Prendo lo spunto per alcune considerazioni sulla semplificazione amministrativa da un articolo di Luigi Caso, Presidente dell’Associazione Magistrati della Corte dei conti, pubblicato da Il Sole 24 Ore del 3 giugno, e dal suo titolo “La tentazione dell’irresponsabilità”. Efficace, come il sommario: “occorre fare attenzione affinché insieme ai lacci e lacciuoli non si taglino i meccanismi di controllo”. Il tema è quello della semplificazione amministrativa, di permanente attualità ma soprattutto in questa stagione nella quale la ripresa dell’economia impone, più di sempre, procedure snelle che consentano ai cittadini ed alle imprese di evitare le lungaggini burocratiche (il tempo è un costo) che costituiscono un peso grave, anche economico. In particolare, nella contrattualistica pubblica, nel mirino della politica e di quanti criticano l’assurda complessità delle procedure, causa di ritardi nella stipulazione dei contratti di appalto di lavori, servizi e forniture anche in ragione del contenzioso dinanzi al giudice amministrativo che accompagna troppo spesso le aggiudicazioni.

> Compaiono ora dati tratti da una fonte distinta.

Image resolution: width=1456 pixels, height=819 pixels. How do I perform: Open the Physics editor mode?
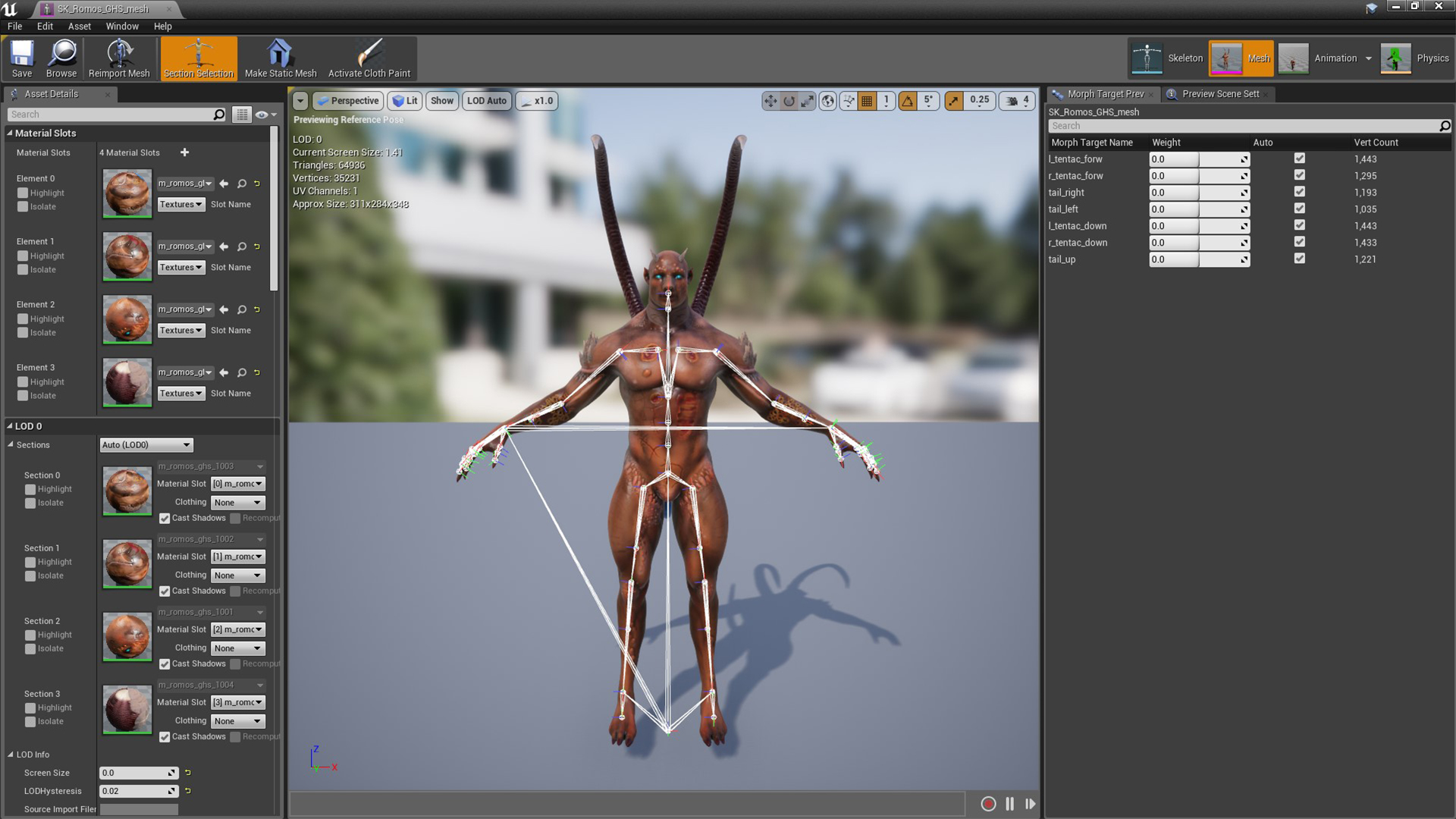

La responsabilità, ne sono tutti convinti, è del Codice degli appalti, un monumento al cavillo che, secondo i più, andrebbe abolito, come si sente ripetere in televisione e sui giornali, soprattutto dai politici di tutti i partiti. Incuranti del fatto che il Codice dà attuazione a direttive dell’Unione Europea. Pertanto, può (anzi deve) essere semplificato, non abolito.

Insieme al Codice degli appalti l’attenzione della politica e degli “esperti” che la coadiuvano (ma a volte è da dubitare che siano effettivamente “esperti” e non teorici che non vivono le procedure delle quali scrivono e parlano) è diretta a richiedere la revisione di alcune regole ritenute fonte di preoccupazione per i funzionari e, pertanto, causa di rallentamento dell’azione amministrativa. È la cosiddetta “paura della firma” che, abilmente enfatizzata dalla politica e da quanti vogliono le “mani libere”, mette insieme preoccupazioni vere, impacci effettivi e timori dovuti a scarsa professionalità ed alla conseguente incapacità di assumere responsabilità.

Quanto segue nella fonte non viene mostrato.